El Salvador’s Nayib Bukele Is Yet Again Ramping Up His Authoritarian Violence
Nayib Bukele has overseen multiple violent crackdowns on basic civil liberties across El Salvador during his time as president. With his recent declaration of martial law against gangs, it’s only getting worse.

President Nayib Bukele speaks in San Salvador, El Salvador on January 5, 2022. (Camilo Freedman / APHOTOGRAFIA / Getty Images)
For the second time in three years, El Salvador is back under martial law. The state of exception was approved so swiftly that lawmakers failed to remove references to public health and economic reopening in the text, clearly copied and pasted from the decrees that governed the country’s notoriously militarized 2020 pandemic lockdown. This latest suspension of constitutional guarantees, however, was enacted as part of right-wing populist president Nayib Bukele’s newly declared “war on gangs.” Still reeling from the pandemic, working-class Salvadorans now find themselves caught between predatory street gangs and an unaccountable authoritarian state.
In a single weekend, El Salvador experienced its highest homicide toll since its twelve-year US-backed civil war: seventy-four dead in forty-eight hours, with sixty-two murders on Saturday, March 26 alone. The act of mass terror appears to have been ordered by the leadership of the nation’s most powerful criminal gang, MS-13. Victims were largely chosen at random. Delivery workers, commuters, street vendors, and shop patrons were gunned down in broad daylight, their bodies displayed in public view across twelve of the country’s fourteen departments.

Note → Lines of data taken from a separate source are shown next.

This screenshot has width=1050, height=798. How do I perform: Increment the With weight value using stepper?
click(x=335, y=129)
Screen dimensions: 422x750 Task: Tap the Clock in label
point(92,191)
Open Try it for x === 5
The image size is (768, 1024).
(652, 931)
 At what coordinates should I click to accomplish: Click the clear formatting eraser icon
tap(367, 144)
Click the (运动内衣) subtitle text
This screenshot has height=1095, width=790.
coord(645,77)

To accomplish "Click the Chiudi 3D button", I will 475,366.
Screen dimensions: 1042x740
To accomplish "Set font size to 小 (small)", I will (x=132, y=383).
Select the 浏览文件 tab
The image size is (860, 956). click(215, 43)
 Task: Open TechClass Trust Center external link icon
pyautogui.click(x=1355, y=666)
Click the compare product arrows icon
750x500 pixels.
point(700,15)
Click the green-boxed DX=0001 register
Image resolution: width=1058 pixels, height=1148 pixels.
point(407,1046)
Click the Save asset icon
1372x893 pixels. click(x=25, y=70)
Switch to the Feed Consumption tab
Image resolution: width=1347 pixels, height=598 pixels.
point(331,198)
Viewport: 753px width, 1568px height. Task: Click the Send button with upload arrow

Bukele responded in kind. Security forces laid siege to working-class neighborhoods, conducting indiscriminate arrests that saw over six thousand people disappeared into the country’s miserably overcrowded jails in less than a week. The president has inundated social media with images of police brutality and collective punishment, even branding the campaign with the hashtag #GuerraContraPandillas (“war against gangs”). The crackdown, however, is no innovation. Instead, it is a return to the same US-backed security strategies that spawned the current crisis.